Instead of automatically letting the first 8 interested people play, you could take the first 12 "I want in!" folks and _randomly select_ the 8 players and 4 alternates. This might get a little fresh blood in the game.

You could call it "Roulette Style Iron DM" or something.

Just a thought, from somebody who's wanted to give it a shot several times and only just now gotten as far as "alternate..."


----------



## seasong

Actually, incognito already did something for this: he posted, a few weeks prior, exactly when he was going to open the IronDM to contestants. It took an hour and a half to fill, so there was plenty of time for occasional checkers there, if they set their calendars and checked somewhere between 12:00 noon to 1:00 pm EST.

Of course, I say this and I'm one of the worst compulsive checkers out there .


----------



## snownoir

*It's over?*

Does this mean I can have my DM back now?


----------



## incognito

Contrary to poplular belief, this is not the "seasong groupie" thread, although you'd be hard pressed to convince a stranger of that.
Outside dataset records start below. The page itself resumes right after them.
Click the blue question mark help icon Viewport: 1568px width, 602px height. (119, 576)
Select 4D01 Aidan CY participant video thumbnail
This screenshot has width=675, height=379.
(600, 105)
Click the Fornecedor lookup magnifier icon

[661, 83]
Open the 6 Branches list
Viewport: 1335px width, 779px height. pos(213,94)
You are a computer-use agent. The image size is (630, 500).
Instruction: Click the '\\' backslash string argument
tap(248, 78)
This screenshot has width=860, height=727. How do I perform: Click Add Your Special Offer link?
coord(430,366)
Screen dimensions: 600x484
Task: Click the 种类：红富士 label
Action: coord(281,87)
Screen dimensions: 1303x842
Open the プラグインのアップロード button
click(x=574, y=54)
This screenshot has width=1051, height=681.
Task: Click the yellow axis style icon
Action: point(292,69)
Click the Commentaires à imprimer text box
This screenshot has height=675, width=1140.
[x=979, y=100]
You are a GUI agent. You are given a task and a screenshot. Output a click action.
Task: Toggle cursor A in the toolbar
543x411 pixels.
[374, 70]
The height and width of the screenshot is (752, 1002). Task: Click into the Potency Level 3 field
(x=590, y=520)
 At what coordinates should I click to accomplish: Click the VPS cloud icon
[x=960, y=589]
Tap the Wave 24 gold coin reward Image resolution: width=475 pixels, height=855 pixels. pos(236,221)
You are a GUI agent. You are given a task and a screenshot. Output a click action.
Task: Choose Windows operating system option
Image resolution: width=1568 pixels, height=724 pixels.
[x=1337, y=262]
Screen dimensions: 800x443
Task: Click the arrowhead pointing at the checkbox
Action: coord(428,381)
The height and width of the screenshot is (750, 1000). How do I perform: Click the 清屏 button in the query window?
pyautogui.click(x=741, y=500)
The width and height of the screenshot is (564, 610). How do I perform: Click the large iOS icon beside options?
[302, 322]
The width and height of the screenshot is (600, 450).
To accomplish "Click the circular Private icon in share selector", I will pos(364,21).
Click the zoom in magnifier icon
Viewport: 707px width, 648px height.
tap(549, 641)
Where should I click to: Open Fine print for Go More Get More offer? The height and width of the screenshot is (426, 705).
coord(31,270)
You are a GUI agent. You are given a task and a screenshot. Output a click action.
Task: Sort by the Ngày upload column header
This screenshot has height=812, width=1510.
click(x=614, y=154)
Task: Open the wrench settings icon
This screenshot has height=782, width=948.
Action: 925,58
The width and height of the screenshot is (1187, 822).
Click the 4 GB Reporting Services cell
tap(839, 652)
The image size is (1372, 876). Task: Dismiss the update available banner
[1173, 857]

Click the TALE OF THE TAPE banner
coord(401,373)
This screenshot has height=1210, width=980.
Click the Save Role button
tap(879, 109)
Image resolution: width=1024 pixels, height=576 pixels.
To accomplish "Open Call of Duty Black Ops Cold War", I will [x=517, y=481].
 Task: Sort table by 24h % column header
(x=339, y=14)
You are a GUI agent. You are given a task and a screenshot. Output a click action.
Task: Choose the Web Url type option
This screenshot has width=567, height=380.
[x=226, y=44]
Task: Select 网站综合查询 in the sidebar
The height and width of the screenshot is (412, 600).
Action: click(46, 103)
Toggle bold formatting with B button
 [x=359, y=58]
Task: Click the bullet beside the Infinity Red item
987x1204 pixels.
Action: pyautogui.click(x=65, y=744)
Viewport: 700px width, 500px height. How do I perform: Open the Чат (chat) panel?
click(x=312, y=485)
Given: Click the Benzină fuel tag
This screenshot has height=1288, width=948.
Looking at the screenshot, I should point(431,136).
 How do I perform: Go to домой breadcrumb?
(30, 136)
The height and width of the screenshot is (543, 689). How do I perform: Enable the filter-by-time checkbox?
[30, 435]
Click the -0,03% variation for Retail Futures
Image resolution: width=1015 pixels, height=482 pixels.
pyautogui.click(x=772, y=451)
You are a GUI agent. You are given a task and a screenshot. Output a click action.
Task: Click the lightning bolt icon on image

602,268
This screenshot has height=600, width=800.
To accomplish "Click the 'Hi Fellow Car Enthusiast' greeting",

Yes, Hank, you can have your DM back! 

I  am really looking forward to Quickbeams exposition!

MerakSpielman: As seasong mentioned, I did have an announcement a week earlier.  It depended on interested parties to keep it on the front page, though.  

I am having a hard time thinking of a time that would allow both sides of the glode a 'convienent' time to sign up. So maybe your suggestion has merit.  What I like about the current format is the users who check the webpage all the time can be counted on to stay in the contest, and post commentary, and react quickly to say they are ready for a round to begin.


----------



## seasong

incognito said:
			
		

> Contrary to poplular belief, this is not the "seasong groupie" thread, although you'd be hard pressed to convince a stranger of that.



Yeah, this is the "mythago groupies-to-be" thread. The "seasong groupie" thread is out back, being shot.







> I am having a hard time thinking of a time that would allow both sides of the glode a 'convienent' time to sign up. So maybe your suggestion has merit.  What I like about the current format is the users who check the webpage all the time can be counted on to stay in the contest, and post commentary, and react quickly to say they are ready for a round to begin.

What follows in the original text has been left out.